TASK BRIEF -> Copy each of the following rows word for word, without changing anything.

[Rows on locating visible targets]
--- Begin ---

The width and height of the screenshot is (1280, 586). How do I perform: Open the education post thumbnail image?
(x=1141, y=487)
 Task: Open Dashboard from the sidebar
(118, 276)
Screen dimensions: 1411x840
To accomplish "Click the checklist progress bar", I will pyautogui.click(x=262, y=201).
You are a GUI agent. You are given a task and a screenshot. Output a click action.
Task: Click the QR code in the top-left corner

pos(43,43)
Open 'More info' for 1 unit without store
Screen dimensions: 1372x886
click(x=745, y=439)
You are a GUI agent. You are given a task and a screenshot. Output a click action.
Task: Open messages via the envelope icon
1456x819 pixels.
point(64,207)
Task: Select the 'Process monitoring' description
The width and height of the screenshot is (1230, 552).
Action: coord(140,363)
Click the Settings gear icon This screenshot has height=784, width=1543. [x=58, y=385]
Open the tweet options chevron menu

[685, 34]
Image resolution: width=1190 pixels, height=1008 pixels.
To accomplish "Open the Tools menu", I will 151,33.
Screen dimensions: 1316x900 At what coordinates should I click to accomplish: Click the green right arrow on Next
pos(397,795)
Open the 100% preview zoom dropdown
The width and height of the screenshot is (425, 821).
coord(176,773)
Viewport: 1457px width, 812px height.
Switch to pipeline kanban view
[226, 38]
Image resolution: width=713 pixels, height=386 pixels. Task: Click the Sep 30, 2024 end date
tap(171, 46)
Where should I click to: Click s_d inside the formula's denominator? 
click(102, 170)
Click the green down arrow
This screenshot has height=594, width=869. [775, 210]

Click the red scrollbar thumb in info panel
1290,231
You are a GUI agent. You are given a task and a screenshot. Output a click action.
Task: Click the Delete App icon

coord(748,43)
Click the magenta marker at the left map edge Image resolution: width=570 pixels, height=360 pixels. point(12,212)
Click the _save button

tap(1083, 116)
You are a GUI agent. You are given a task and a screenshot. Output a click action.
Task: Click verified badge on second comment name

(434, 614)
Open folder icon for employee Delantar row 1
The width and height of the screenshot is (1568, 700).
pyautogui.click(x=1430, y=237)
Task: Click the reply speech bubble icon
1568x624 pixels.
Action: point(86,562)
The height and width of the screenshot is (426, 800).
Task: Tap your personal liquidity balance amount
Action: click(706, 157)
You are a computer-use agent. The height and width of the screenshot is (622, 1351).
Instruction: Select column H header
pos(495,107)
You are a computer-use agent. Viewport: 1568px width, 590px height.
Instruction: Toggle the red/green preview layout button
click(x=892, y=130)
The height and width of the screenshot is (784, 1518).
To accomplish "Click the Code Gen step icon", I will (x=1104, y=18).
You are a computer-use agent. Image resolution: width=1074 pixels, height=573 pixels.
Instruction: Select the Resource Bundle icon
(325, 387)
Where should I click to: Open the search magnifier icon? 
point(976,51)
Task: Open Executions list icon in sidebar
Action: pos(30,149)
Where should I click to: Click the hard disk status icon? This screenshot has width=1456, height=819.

--- End ---

CORRECT ANSWER ->
The width and height of the screenshot is (1280, 586). How do I perform: Open the education post thumbnail image?
(x=1141, y=487)
 Task: Open Dashboard from the sidebar
(118, 276)
Screen dimensions: 1411x840
To accomplish "Click the checklist progress bar", I will pyautogui.click(x=262, y=201).
You are a GUI agent. You are given a task and a screenshot. Output a click action.
Task: Click the QR code in the top-left corner

pos(43,43)
Open 'More info' for 1 unit without store
Screen dimensions: 1372x886
click(x=745, y=439)
You are a GUI agent. You are given a task and a screenshot. Output a click action.
Task: Open messages via the envelope icon
1456x819 pixels.
point(64,207)
Task: Select the 'Process monitoring' description
The width and height of the screenshot is (1230, 552).
Action: coord(140,363)
Click the Settings gear icon This screenshot has height=784, width=1543. [x=58, y=385]
Open the tweet options chevron menu

[685, 34]
Image resolution: width=1190 pixels, height=1008 pixels.
To accomplish "Open the Tools menu", I will 151,33.
Screen dimensions: 1316x900 At what coordinates should I click to accomplish: Click the green right arrow on Next
pos(397,795)
Open the 100% preview zoom dropdown
The width and height of the screenshot is (425, 821).
coord(176,773)
Viewport: 1457px width, 812px height.
Switch to pipeline kanban view
[226, 38]
Image resolution: width=713 pixels, height=386 pixels. Task: Click the Sep 30, 2024 end date
tap(171, 46)
Where should I click to: Click s_d inside the formula's denominator? 
click(102, 170)
Click the green down arrow
This screenshot has height=594, width=869. [775, 210]

Click the red scrollbar thumb in info panel
1290,231
You are a GUI agent. You are given a task and a screenshot. Output a click action.
Task: Click the Delete App icon

coord(748,43)
Click the magenta marker at the left map edge Image resolution: width=570 pixels, height=360 pixels. point(12,212)
Click the _save button

tap(1083, 116)
You are a GUI agent. You are given a task and a screenshot. Output a click action.
Task: Click verified badge on second comment name

(434, 614)
Open folder icon for employee Delantar row 1
The width and height of the screenshot is (1568, 700).
pyautogui.click(x=1430, y=237)
Task: Click the reply speech bubble icon
1568x624 pixels.
Action: point(86,562)
The height and width of the screenshot is (426, 800).
Task: Tap your personal liquidity balance amount
Action: click(706, 157)
You are a computer-use agent. The height and width of the screenshot is (622, 1351).
Instruction: Select column H header
pos(495,107)
You are a computer-use agent. Viewport: 1568px width, 590px height.
Instruction: Toggle the red/green preview layout button
click(x=892, y=130)
The height and width of the screenshot is (784, 1518).
To accomplish "Click the Code Gen step icon", I will (x=1104, y=18).
You are a computer-use agent. Image resolution: width=1074 pixels, height=573 pixels.
Instruction: Select the Resource Bundle icon
(325, 387)
Where should I click to: Open the search magnifier icon? 
point(976,51)
Task: Open Executions list icon in sidebar
Action: pos(30,149)
Where should I click to: Click the hard disk status icon? This screenshot has width=1456, height=819.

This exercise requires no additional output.